Fantastic Beasts: The Crimes of Grindelwald Newt Scamander Eddie Redmayne

Crimes of Grindelwald: Newt is the David Hasselhoff of the Wizarding World in sequel

Contributed by
Oct 15, 2018

We're about a month away from the release of Fantastic Beasts: The Crimes of Grindelwald, but there are still tidbits to be learned about the Wizarding World sequel.

Speaking to Empire Magazine for the publication's November issue, Katherine Waterston (MACUSA Auror and Newt's love interest Porpentina Goldstein) said that Newt Scamander (Eddie Redmayne) is like David Hasselhoff in the sequel. That's because the magical zoologist has published his bestselling textbook, Fantastic Beasts and Where to Find Them.

"He's not world famous," Waterston said. "He's basically famous like when a singer is huge in Germany. He's the David Hasselhoff of wizards."

Empire also interviewed director David Yates, who broke down the main difference between Gellert Grindelwald (the primary Fantastic Beasts antagonist played by Johnny Depp) and Lord Voldemort (played by Ralph Fiennes in the Harry Potter films) and, proving that not all dark wizards are created equal. 

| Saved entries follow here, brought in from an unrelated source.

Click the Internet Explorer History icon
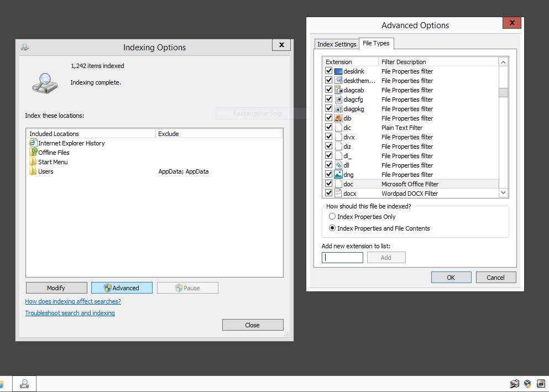 [33, 143]
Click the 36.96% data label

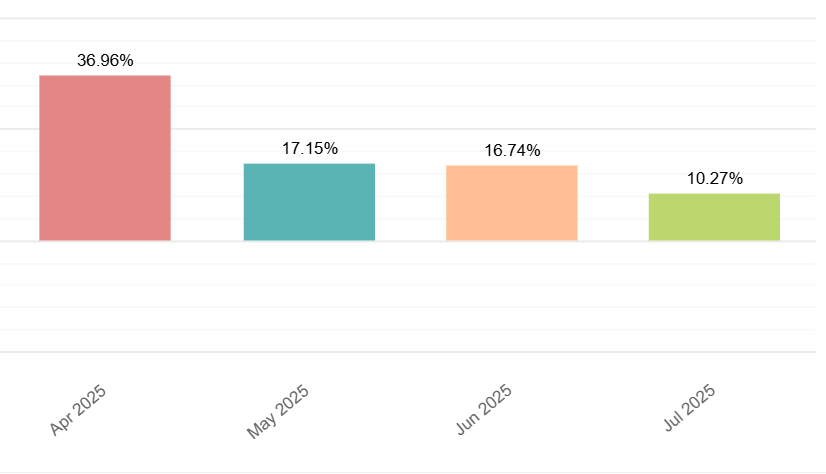click(105, 61)
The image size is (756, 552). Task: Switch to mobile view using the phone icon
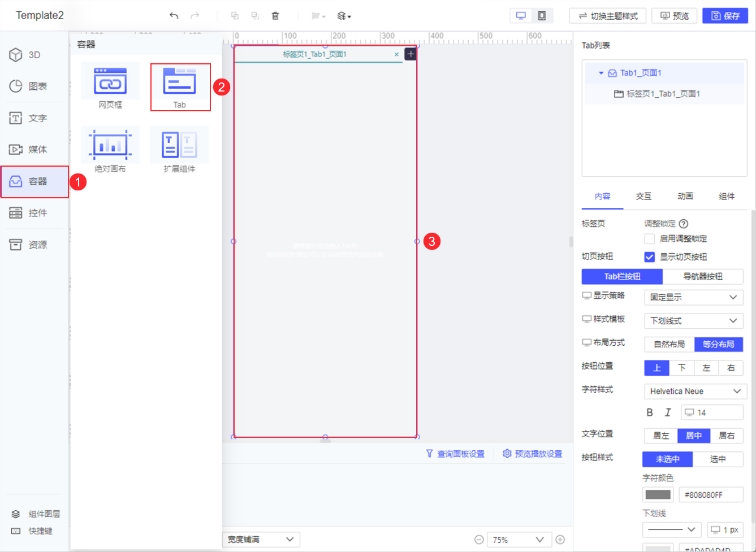pyautogui.click(x=542, y=15)
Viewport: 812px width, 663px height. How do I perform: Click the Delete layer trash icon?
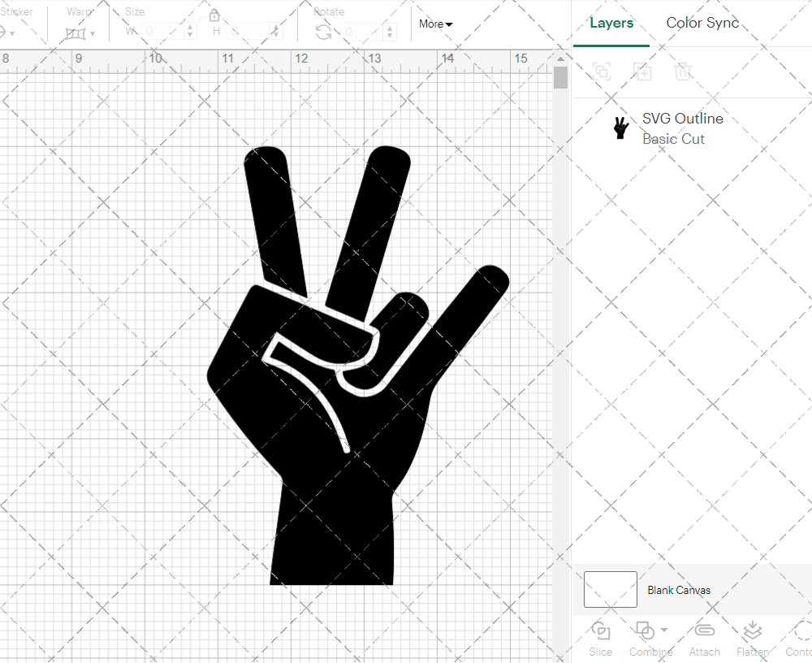click(x=683, y=72)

"Grindelwald as a villain is quite unlike Voldemort," he said. "Voldemort was basically a thug. If you disagreed with him, he'd just kill you on the spot. The scary thing about Grindelwald is that if you disagree with him, within five minutes he'll have you agreeing with him...He's incredibly charming and convincing."

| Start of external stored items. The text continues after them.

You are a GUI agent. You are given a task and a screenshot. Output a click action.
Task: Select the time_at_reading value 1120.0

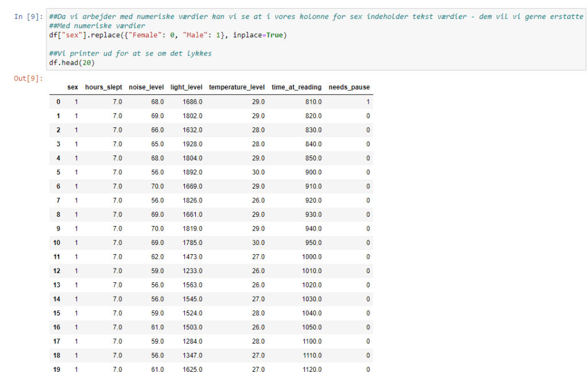click(312, 370)
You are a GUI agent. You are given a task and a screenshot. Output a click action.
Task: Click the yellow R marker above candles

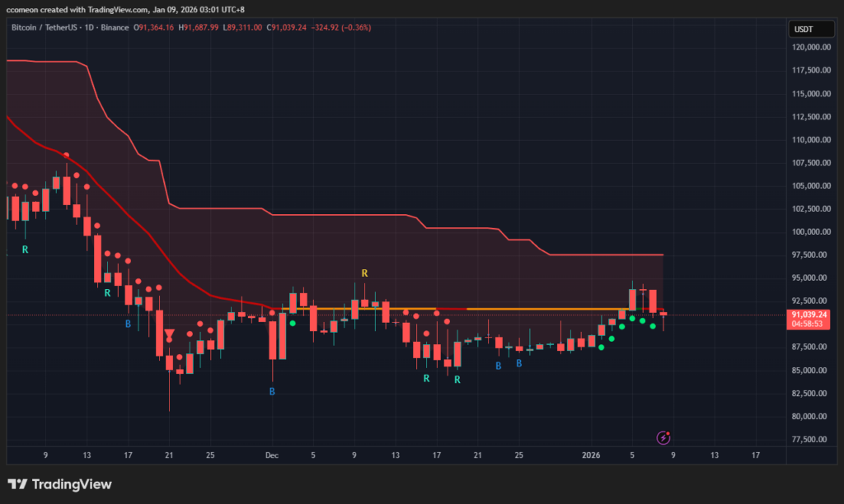point(364,273)
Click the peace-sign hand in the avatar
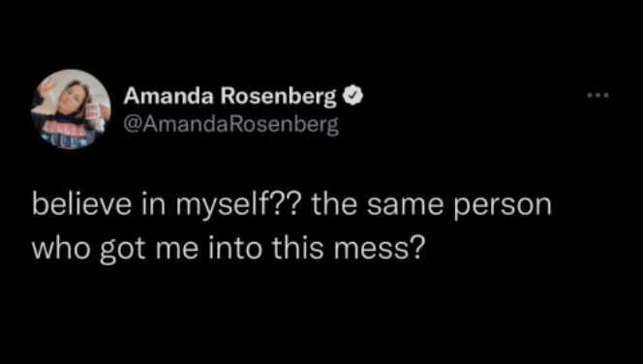 (46, 85)
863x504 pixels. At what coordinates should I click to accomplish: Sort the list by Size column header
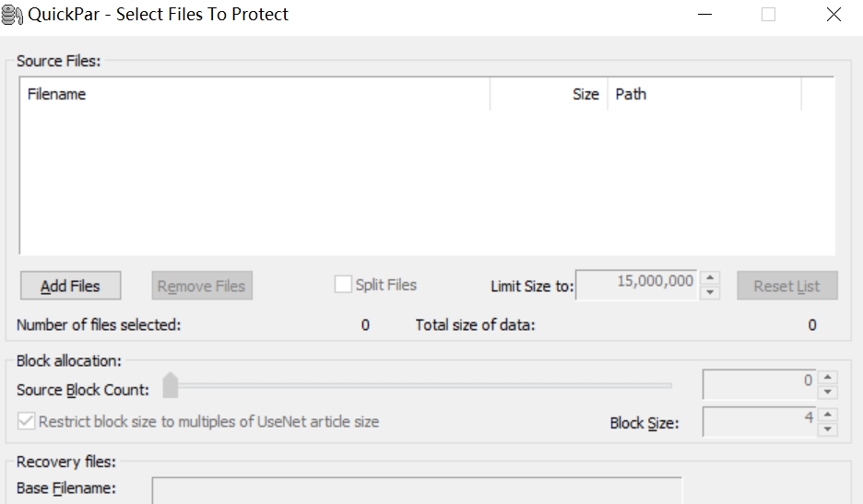click(x=549, y=94)
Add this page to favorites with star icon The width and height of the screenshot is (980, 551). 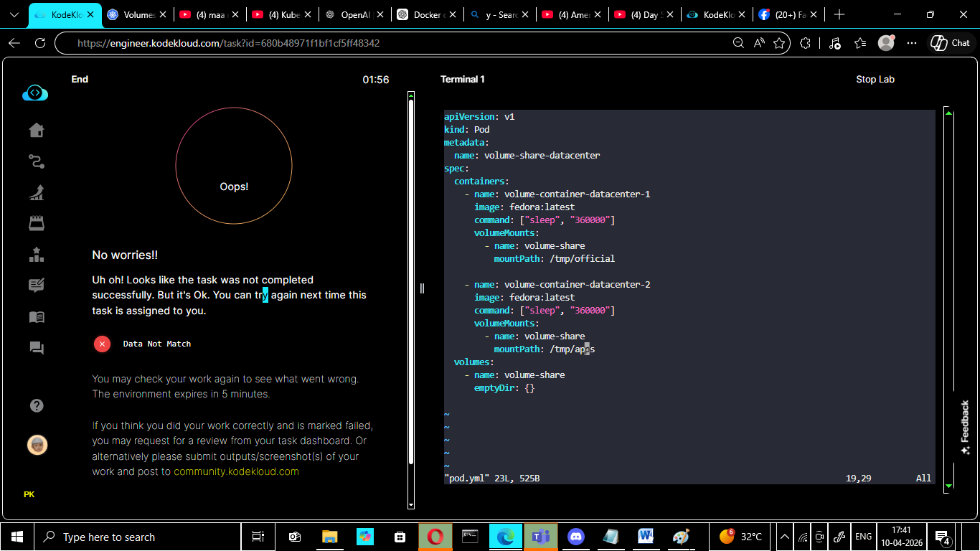pos(779,43)
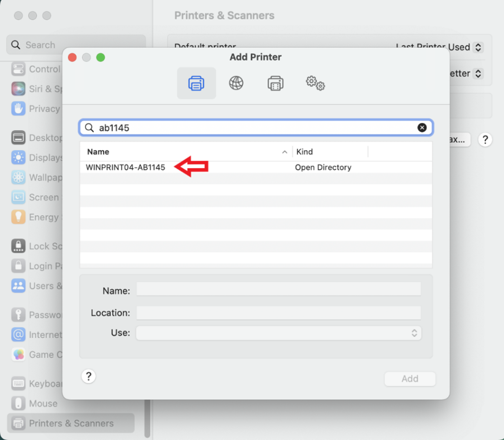Open the Windows printer tab icon

[x=275, y=84]
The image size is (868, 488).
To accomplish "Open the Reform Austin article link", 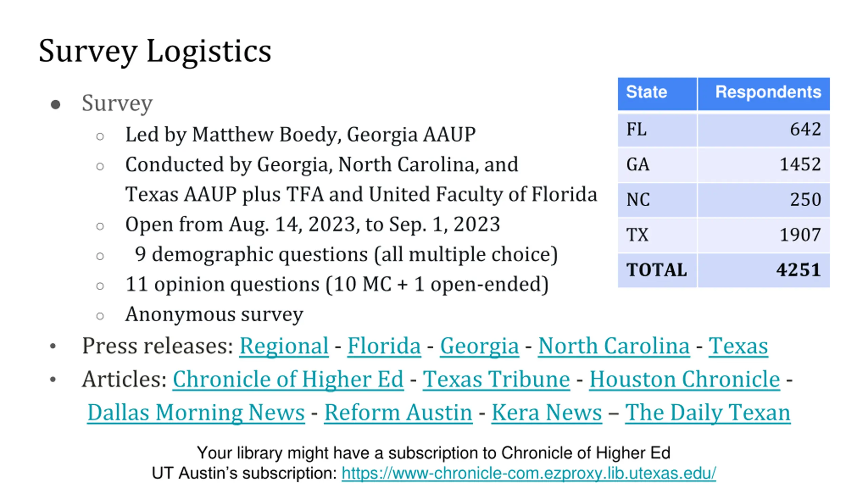I will 398,412.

Voldemort Grindelwald Ralph Fiennes Johnny Depp Harry Potter Fantastic Beasts

Credit: Warner Bros. Pictures

Grindelwald, writes Empire, "is am enthusiastic subscriber to fake news," although Yates insisted that any political allegories are meant to be more timeless than immediately current. 

Those of us who have read Harry Potter and the Deathly Hallows, however, know that Grindelwald was not always that forigiving to his dissidents. In fact, he built an entire fortress, Nurmengard, which held his enemies like a wizarding version of a concentration camp. His slogan "For The Greater Good" was carved over the prison's entrance, a chilling reference to the words "Arbeit macht frei" ("work sets you free") posted over the entrance to Auschwitz during the Holocaust. 

Fantastic Beasts: The Crimes of Grindelwald casts a spell on moviegoers Nov. 16.